_What this task involves_
Return the following entries exactly, word for word.
== Source data
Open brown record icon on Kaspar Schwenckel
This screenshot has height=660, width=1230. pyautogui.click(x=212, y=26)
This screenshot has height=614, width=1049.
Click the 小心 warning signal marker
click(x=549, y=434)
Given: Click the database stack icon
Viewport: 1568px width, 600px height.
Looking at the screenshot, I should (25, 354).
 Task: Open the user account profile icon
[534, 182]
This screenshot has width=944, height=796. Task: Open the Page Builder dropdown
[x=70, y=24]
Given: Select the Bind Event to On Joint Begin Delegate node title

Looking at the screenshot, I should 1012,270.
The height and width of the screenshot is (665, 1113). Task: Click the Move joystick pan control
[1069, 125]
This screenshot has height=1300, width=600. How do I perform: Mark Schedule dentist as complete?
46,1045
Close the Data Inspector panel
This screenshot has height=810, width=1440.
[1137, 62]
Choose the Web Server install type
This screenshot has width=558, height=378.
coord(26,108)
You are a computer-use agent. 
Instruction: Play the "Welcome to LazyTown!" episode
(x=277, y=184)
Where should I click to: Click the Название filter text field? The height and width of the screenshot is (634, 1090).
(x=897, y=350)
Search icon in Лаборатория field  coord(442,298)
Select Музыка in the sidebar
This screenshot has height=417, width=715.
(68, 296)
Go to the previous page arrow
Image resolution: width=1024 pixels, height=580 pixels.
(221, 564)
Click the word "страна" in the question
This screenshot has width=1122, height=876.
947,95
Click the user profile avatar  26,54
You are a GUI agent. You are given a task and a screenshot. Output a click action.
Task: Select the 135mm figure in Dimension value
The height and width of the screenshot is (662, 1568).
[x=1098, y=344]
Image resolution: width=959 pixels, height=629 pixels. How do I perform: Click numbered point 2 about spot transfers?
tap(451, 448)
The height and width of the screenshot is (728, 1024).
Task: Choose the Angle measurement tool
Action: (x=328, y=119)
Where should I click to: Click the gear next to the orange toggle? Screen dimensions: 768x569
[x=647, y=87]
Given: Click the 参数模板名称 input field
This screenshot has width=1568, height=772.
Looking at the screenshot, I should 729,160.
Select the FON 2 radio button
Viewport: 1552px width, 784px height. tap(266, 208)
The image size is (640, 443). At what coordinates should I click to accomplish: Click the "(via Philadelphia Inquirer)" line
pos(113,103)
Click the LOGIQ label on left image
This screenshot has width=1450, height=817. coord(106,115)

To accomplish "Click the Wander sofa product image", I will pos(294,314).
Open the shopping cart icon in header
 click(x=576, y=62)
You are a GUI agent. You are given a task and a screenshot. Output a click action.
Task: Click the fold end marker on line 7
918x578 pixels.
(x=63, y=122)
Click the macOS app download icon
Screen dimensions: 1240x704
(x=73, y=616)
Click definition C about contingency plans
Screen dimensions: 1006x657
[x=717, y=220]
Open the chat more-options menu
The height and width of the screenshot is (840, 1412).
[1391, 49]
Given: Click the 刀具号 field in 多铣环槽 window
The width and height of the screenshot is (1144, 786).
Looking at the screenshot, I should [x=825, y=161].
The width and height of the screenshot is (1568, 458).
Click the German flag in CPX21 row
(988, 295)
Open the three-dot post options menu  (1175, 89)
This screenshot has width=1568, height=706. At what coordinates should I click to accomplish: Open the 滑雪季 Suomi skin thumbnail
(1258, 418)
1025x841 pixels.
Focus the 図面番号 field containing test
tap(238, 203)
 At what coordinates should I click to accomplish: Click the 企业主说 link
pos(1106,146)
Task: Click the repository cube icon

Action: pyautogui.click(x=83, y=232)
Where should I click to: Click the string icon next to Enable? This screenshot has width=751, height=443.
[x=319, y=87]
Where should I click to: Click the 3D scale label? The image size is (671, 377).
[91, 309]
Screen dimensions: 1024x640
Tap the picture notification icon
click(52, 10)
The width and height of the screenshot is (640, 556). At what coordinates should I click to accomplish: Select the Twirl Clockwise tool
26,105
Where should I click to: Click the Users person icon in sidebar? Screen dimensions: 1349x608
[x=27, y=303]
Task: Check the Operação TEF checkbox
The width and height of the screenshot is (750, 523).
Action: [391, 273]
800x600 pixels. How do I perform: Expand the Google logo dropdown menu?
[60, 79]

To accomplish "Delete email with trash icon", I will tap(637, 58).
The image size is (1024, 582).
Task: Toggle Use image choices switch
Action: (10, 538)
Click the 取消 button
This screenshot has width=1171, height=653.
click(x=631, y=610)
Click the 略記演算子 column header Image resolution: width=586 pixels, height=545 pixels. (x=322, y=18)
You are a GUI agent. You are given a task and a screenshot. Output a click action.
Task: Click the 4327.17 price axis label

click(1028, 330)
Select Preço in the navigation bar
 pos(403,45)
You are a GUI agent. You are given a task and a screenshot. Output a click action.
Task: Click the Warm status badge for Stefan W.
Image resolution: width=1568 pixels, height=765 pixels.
====
_Your solution_
Open brown record icon on Kaspar Schwenckel
This screenshot has height=660, width=1230. pyautogui.click(x=212, y=26)
This screenshot has height=614, width=1049.
Click the 小心 warning signal marker
click(x=549, y=434)
Given: Click the database stack icon
Viewport: 1568px width, 600px height.
Looking at the screenshot, I should (25, 354).
 Task: Open the user account profile icon
[534, 182]
This screenshot has width=944, height=796. Task: Open the Page Builder dropdown
[x=70, y=24]
Given: Select the Bind Event to On Joint Begin Delegate node title

Looking at the screenshot, I should 1012,270.
The height and width of the screenshot is (665, 1113). Task: Click the Move joystick pan control
[1069, 125]
This screenshot has height=1300, width=600. How do I perform: Mark Schedule dentist as complete?
46,1045
Close the Data Inspector panel
This screenshot has height=810, width=1440.
[1137, 62]
Choose the Web Server install type
This screenshot has width=558, height=378.
coord(26,108)
You are a computer-use agent. 
Instruction: Play the "Welcome to LazyTown!" episode
(x=277, y=184)
Where should I click to: Click the Название filter text field? The height and width of the screenshot is (634, 1090).
(x=897, y=350)
Search icon in Лаборатория field  coord(442,298)
Select Музыка in the sidebar
This screenshot has height=417, width=715.
(68, 296)
Go to the previous page arrow
Image resolution: width=1024 pixels, height=580 pixels.
(221, 564)
Click the word "страна" in the question
This screenshot has width=1122, height=876.
947,95
Click the user profile avatar  26,54
You are a GUI agent. You are given a task and a screenshot. Output a click action.
Task: Select the 135mm figure in Dimension value
The height and width of the screenshot is (662, 1568).
[x=1098, y=344]
Image resolution: width=959 pixels, height=629 pixels. How do I perform: Click numbered point 2 about spot transfers?
tap(451, 448)
The height and width of the screenshot is (728, 1024).
Task: Choose the Angle measurement tool
Action: (x=328, y=119)
Where should I click to: Click the gear next to the orange toggle? Screen dimensions: 768x569
[x=647, y=87]
Given: Click the 参数模板名称 input field
This screenshot has width=1568, height=772.
Looking at the screenshot, I should 729,160.
Select the FON 2 radio button
Viewport: 1552px width, 784px height. tap(266, 208)
The image size is (640, 443). At what coordinates should I click to accomplish: Click the "(via Philadelphia Inquirer)" line
pos(113,103)
Click the LOGIQ label on left image
This screenshot has width=1450, height=817. coord(106,115)

To accomplish "Click the Wander sofa product image", I will pos(294,314).
Open the shopping cart icon in header
 click(x=576, y=62)
You are a GUI agent. You are given a task and a screenshot. Output a click action.
Task: Click the fold end marker on line 7
918x578 pixels.
(x=63, y=122)
Click the macOS app download icon
Screen dimensions: 1240x704
(x=73, y=616)
Click definition C about contingency plans
Screen dimensions: 1006x657
[x=717, y=220]
Open the chat more-options menu
The height and width of the screenshot is (840, 1412).
[1391, 49]
Given: Click the 刀具号 field in 多铣环槽 window
The width and height of the screenshot is (1144, 786).
Looking at the screenshot, I should [x=825, y=161].
The width and height of the screenshot is (1568, 458).
Click the German flag in CPX21 row
(988, 295)
Open the three-dot post options menu  (1175, 89)
This screenshot has width=1568, height=706. At what coordinates should I click to accomplish: Open the 滑雪季 Suomi skin thumbnail
(1258, 418)
1025x841 pixels.
Focus the 図面番号 field containing test
tap(238, 203)
 At what coordinates should I click to accomplish: Click the 企业主说 link
pos(1106,146)
Task: Click the repository cube icon

Action: pyautogui.click(x=83, y=232)
Where should I click to: Click the string icon next to Enable? This screenshot has width=751, height=443.
[x=319, y=87]
Where should I click to: Click the 3D scale label? The image size is (671, 377).
[91, 309]
Screen dimensions: 1024x640
Tap the picture notification icon
click(52, 10)
The width and height of the screenshot is (640, 556). At what coordinates should I click to accomplish: Select the Twirl Clockwise tool
26,105
Where should I click to: Click the Users person icon in sidebar? Screen dimensions: 1349x608
[x=27, y=303]
Task: Check the Operação TEF checkbox
The width and height of the screenshot is (750, 523).
Action: [391, 273]
800x600 pixels. How do I perform: Expand the Google logo dropdown menu?
[60, 79]

To accomplish "Delete email with trash icon", I will tap(637, 58).
The image size is (1024, 582).
Task: Toggle Use image choices switch
Action: (10, 538)
Click the 取消 button
This screenshot has width=1171, height=653.
click(x=631, y=610)
Click the 略記演算子 column header Image resolution: width=586 pixels, height=545 pixels. (x=322, y=18)
You are a GUI agent. You are given a task and a screenshot. Output a click action.
Task: Click the 4327.17 price axis label

click(1028, 330)
Select Preço in the navigation bar
 pos(403,45)
You are a GUI agent. You are given a task and a screenshot. Output a click action.
Task: Click the Warm status badge for Stefan W.
Image resolution: width=1568 pixels, height=765 pixels.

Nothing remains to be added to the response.